Between visits, West worries about his mother. And the past year has been particularly stressful, with prisons closed due to the pandemic. Sometimes she said that visits and even phone calls were prohibited.
“To have a loved one incarcerated is to be in a constant state of worry, anxiety, depression, worry,” explains Laura B. Morse, psychotherapist in Atlanta. “You always ask yourself: will they be safe? With Covid, we knew how quickly it was progressing in these facilities. “
Michelle West contracted Covid-19 after being placed in a cell with two people infected with the virus. The day Miquelle spoke to NBC News, she was angry that her mother had been injured while helping to move beds inside the prison.
“I am tired of my mother’s harsh treatment,” Miquelle said. “She’s old enough now and this thing hit her on the head.” Why do you have women who move heavy metal beds? “
Her mother is better now.
In addition to worrying, Morse, said relatives of those imprisoned often feel ashamed.
“Shame could come from most people who make strong assumptions about people in jail or in prison,” Morse said. “There is this immediate judgment that they deserve to be there. So it blocks people, makes them hesitate to ask for support and understanding.
“They even ask: do I deserve to be supported? said Morse. A client who had an incarcerated son “couldn’t bring herself to tell me why. I knew it was a violent crime. You could see the pain and the guilt in her.
Michelle West’s sister, Marion Mays, lived with their mother. “I could see his anguish about Michelle. It was extremely difficult to watch, ”Mays said.

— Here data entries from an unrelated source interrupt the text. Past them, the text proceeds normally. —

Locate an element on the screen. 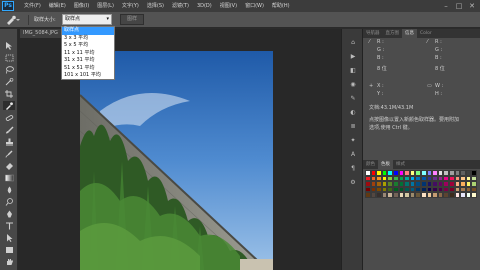 Image resolution: width=480 pixels, height=270 pixels. collapsed-panel-strip: ⌂ ▶ ◧ ◉ ✎ ◐ ≣ ✦ A ¶ ⚙ is located at coordinates (352, 150).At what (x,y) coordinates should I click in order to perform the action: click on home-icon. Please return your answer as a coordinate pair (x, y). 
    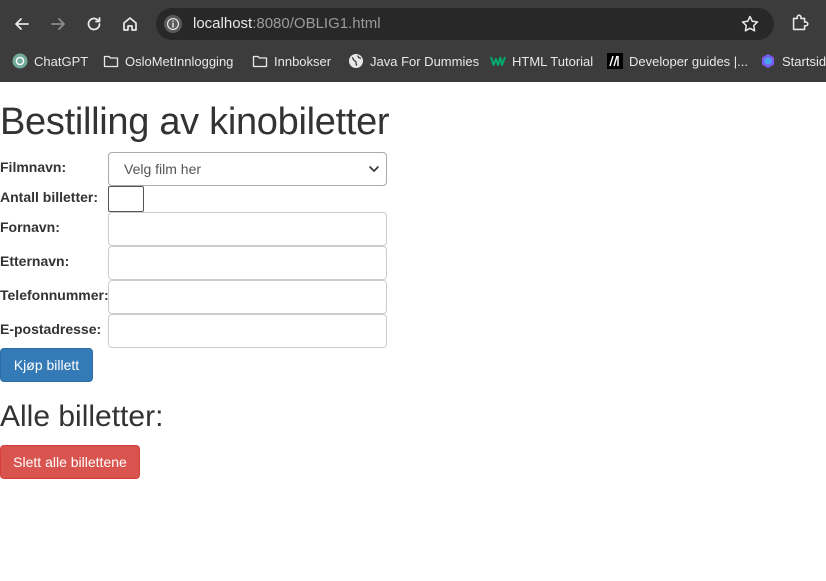
    Looking at the image, I should click on (130, 24).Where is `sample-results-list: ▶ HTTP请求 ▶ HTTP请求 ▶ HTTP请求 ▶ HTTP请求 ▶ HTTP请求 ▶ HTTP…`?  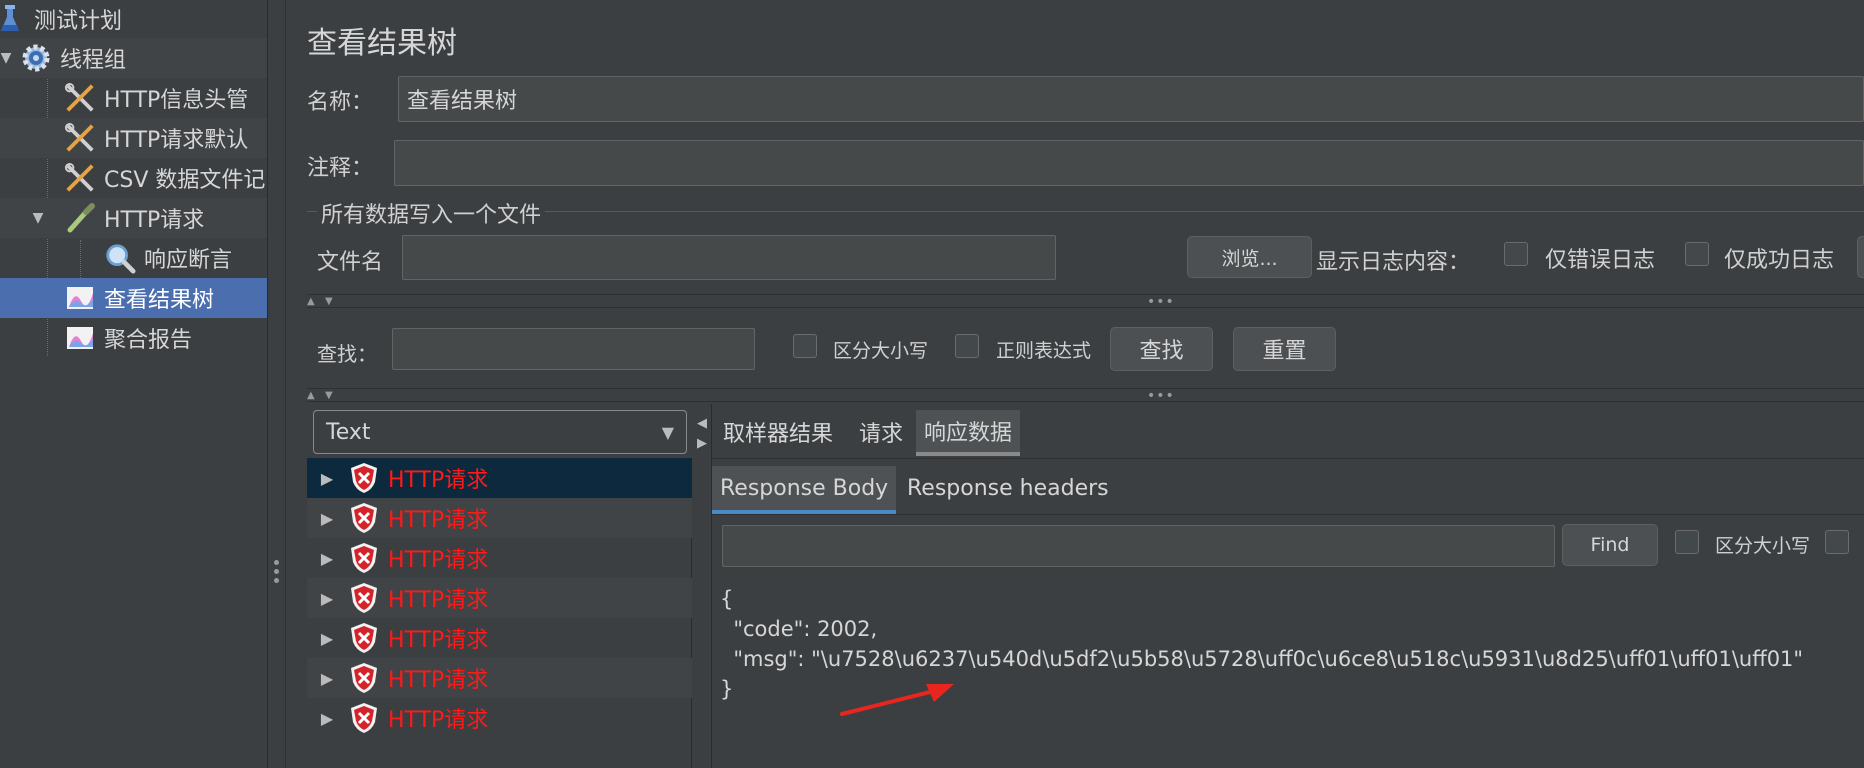
sample-results-list: ▶ HTTP请求 ▶ HTTP请求 ▶ HTTP请求 ▶ HTTP请求 ▶ HTTP请求 ▶ HTTP… is located at coordinates (500, 613).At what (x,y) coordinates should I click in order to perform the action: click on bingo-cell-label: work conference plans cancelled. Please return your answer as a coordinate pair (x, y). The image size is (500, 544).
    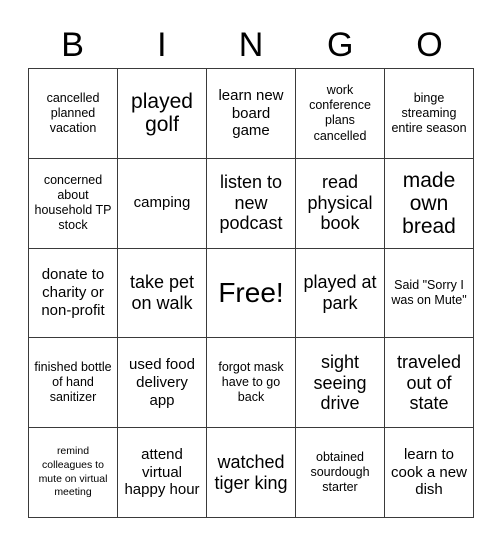
    Looking at the image, I should click on (340, 112).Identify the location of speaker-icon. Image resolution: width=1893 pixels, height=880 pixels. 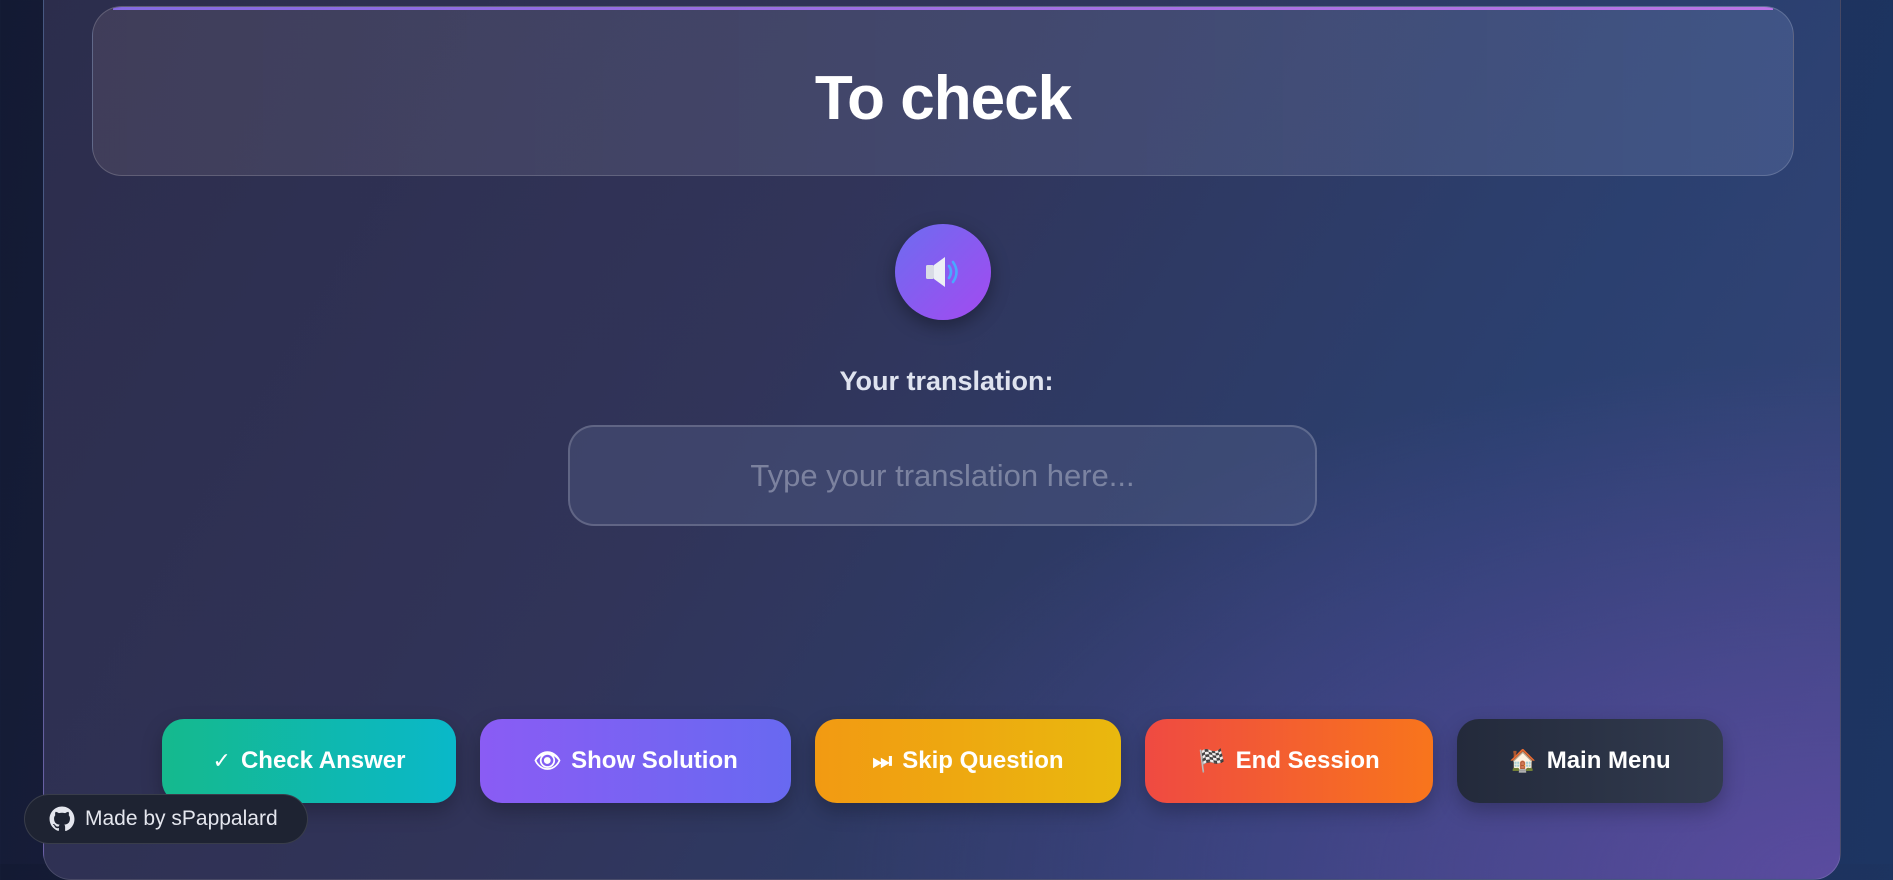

Marcel Mays believes he has handled the mental challenges associated with his sister’s incarceration fairly well.
“But you never know,” he said. “Maybe I should have sought therapy. I think if you do anytime [in prison] maybe you should be in therapy.
Marion Mays recalled her own reluctance to speak to anyone after her siblings were arrested.
“I don’t mix with people. … I stayed isolated, ”she said. “I felt lost, hurt, I was worried and I didn’t want to go out. It was a very lonely time.
Mays suggested Miquelle could benefit from therapy, but her niece was reluctant and only had a therapist last year during the pandemic.
“I wasn’t sure anyone could understand this situation,” Miquelle said. She also turned to meditation to help her get through the most difficult days.
“I still feel the absence of Michelle,” said Marion Mays. She last saw her sister two years ago and had considered visiting her for her birthday this year. But Michelle is now in California and Mays is in Detroit. She weighed in on whether the trip was worth it.
“It’s a lot to fly to San Francisco and rent a car and go see my sister behind some plexiglass for two hours,” Mays said.
The two communicate by email almost every day. Mays sends money to his sister every week.
“I couldn’t survive and live in this free world without knowing my sister is okay,” Mays said. “I look at the things I have and I ask myself, ‘Does she need new athletic shoes? “”
“I like to say that the most precious asset we have in life is our time,” Mays said. “It’s not our money, it’s our time. Sometimes I hear in my sister’s voice that she wants to give up. But I said, ‘You can do it. You can go home.